[[ The input, beginning ]]

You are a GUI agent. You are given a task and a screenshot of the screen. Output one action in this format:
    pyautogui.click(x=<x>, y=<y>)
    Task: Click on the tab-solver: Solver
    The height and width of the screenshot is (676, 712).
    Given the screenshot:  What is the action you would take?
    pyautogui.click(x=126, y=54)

[[ The input, end ]]
[[ The input, beginning ]]

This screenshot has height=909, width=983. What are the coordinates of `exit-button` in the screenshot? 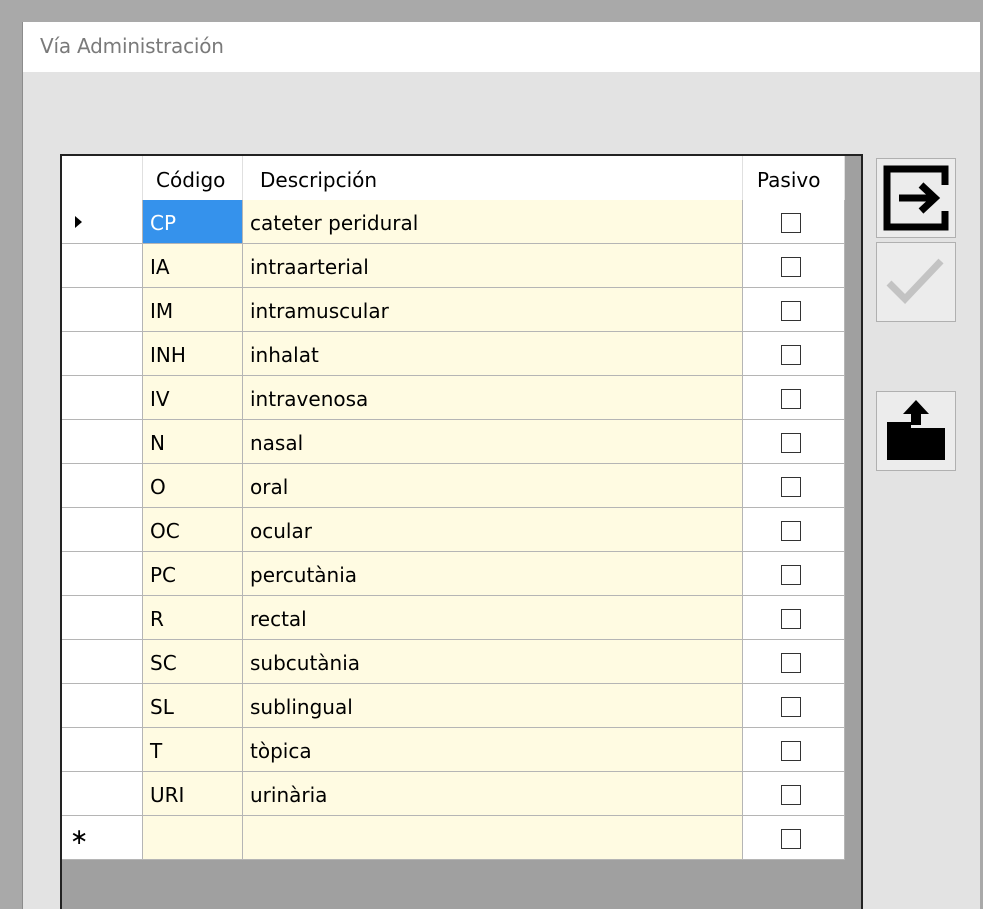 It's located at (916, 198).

[[ The input, end ]]

» Exercise description
Copy the data from the line containing "You are a GUI" through the line containing "pyautogui.click(x=126, y=54)", reproducing every line without any changes.

» Solution
You are a GUI agent. You are given a task and a screenshot of the screen. Output one action in this format:
    pyautogui.click(x=<x>, y=<y>)
    Task: Click on the tab-solver: Solver
    The height and width of the screenshot is (676, 712).
    Given the screenshot:  What is the action you would take?
    pyautogui.click(x=126, y=54)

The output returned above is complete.